_Data records_
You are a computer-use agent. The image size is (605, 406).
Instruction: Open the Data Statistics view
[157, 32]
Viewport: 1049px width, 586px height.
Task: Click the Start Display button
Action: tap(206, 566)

_Work item_
Retype every line of the data above exactly.

_Output for this exercise_
You are a computer-use agent. The image size is (605, 406).
Instruction: Open the Data Statistics view
[157, 32]
Viewport: 1049px width, 586px height.
Task: Click the Start Display button
Action: tap(206, 566)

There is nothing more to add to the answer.